H.R.H.
Prince Thomas of Savoy, Duke of Genoa, nephew of Victor Emmanuel, and
now an Admiral in the Italian Navy. He came to Harrow in 1869, and lived
with Mr. and Mrs. Matthew Arnold. He was elected King of Spain by a vote
of the Cortes on the 3rd of October 1869. He was quite a popular boy,
and no one had the slightest grudge against him; but, for all that,
everyone made a point of kicking him, in the hope of being able to say
in after-life that they had kicked the King of Spain. Unfortunately
Victor Emmanuel, fearing dynastic complications, forbade him to accept
the Crown; so he got all the Harrow kicks and none of the Spanish
half-pence. When I entered Harrow, the winner of all the classical
prizes was Andrew Graham Murray, now Lord Dunedin and Lord President of
the Court of Session; a most graceful scholar, and also a considerable
mathematician. Just below him was Walter Leaf, to whom no form of
learning came amiss; who was as likely to be Senior Wrangler as Senior
Classic, and whose performances in Physical Science won the warm praise
of Huxley.

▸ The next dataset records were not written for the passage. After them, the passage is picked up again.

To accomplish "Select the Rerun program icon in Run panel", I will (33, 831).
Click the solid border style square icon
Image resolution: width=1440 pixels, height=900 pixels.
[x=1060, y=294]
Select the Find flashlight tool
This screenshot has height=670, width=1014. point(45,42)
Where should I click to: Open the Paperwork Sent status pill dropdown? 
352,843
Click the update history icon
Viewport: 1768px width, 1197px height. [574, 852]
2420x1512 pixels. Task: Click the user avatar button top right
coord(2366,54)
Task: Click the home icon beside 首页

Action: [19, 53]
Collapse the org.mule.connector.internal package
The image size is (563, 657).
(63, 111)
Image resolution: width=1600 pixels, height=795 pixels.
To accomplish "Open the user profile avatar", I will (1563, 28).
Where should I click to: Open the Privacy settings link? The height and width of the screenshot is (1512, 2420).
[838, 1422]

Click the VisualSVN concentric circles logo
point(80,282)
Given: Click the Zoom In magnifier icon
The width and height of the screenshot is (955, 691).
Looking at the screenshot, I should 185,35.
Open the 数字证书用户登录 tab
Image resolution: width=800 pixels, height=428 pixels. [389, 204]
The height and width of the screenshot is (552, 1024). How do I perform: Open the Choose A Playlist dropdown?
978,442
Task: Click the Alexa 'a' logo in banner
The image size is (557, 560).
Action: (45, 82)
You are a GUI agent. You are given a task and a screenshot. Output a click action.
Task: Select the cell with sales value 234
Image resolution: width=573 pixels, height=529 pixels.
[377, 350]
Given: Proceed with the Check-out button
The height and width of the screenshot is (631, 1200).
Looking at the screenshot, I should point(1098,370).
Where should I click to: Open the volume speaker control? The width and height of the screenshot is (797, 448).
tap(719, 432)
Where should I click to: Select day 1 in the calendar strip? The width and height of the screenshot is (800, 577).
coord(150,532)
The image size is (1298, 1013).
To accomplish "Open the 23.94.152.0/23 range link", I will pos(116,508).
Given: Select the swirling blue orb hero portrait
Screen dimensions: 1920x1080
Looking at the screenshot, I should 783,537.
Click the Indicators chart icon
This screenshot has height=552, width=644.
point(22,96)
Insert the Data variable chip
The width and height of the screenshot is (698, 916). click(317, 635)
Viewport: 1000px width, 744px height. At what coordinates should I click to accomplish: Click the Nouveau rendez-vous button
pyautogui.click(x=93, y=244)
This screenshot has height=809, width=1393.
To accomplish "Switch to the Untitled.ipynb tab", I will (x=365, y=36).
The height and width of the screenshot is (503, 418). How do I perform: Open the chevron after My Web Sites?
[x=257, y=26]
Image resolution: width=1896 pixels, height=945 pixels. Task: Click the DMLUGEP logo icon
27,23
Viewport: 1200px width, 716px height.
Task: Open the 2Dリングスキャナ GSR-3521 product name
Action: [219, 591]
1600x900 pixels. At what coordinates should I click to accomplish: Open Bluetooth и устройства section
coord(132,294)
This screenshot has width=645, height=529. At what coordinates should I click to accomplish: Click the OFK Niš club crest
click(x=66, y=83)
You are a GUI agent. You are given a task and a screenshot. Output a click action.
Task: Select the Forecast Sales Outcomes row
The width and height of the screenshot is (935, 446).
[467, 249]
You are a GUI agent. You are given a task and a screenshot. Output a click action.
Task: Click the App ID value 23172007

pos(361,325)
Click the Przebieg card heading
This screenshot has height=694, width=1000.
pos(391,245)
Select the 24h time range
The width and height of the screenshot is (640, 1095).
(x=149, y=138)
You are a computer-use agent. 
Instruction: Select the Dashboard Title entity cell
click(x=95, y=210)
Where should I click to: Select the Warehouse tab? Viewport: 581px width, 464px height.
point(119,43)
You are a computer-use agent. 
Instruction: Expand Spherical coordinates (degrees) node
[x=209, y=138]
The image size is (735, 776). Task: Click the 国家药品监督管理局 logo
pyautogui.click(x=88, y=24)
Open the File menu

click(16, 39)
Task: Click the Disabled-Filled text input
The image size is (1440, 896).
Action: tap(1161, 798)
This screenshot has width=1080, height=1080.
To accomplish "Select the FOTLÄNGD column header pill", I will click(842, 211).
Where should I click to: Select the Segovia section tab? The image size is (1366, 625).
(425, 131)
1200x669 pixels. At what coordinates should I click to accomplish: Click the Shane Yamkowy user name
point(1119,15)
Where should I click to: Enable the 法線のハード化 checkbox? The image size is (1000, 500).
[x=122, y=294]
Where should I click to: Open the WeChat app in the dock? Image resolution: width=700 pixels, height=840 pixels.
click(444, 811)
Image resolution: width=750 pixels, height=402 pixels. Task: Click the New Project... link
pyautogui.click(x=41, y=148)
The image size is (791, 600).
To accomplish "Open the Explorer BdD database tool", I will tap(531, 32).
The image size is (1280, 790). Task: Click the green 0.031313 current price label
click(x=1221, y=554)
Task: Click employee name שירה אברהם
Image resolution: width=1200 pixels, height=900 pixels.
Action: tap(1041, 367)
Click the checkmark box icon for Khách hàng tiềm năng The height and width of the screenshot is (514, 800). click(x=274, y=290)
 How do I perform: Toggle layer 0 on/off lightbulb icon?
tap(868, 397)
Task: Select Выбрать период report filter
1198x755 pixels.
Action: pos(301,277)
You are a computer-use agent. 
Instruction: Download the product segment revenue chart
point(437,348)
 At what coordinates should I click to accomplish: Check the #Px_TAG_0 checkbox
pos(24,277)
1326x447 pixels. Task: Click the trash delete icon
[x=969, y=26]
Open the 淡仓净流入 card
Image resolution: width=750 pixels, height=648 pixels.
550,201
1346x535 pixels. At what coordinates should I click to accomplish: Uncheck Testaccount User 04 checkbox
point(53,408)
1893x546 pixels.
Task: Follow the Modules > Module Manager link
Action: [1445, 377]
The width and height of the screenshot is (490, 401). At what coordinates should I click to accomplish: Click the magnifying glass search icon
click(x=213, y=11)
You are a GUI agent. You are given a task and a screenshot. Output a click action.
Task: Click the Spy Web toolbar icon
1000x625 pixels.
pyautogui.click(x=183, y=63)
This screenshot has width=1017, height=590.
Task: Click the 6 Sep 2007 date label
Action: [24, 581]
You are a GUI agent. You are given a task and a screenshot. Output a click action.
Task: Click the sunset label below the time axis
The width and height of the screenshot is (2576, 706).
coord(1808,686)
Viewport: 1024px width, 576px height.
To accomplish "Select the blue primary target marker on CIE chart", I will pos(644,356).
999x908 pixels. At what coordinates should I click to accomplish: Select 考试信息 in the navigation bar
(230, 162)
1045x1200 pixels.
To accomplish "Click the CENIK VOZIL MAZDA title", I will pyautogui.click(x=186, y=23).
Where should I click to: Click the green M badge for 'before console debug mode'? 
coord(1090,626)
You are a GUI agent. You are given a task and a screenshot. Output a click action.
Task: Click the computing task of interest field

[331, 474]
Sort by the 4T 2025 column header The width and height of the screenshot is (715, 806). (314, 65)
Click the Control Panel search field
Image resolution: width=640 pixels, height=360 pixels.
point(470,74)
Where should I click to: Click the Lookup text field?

Of the same standing as these were Arthur Evans, the
Numismatist, Frank Balfour, the Physiologist, and Gerald Rendall,
Head-master of Charterhouse. Among my contemporaries the most
distinguished was Charles Gore, whose subsequent career has only
fulfilled what all foresaw; and just after him came (to call them by
their present names) Lord Crewe, Lord Ribblesdale, Lord Spencer, Mr.
Justice Barton of the Irish Bench, and Mr. Walter Long, in whom Harrow
may find her next Prime Minister. Walter Sichel was at seventeen the
cleverest school-boy whom I have ever known. Sir Henry McKinnon obtained
his Commission in the Guards while he was still in the Fifth Form.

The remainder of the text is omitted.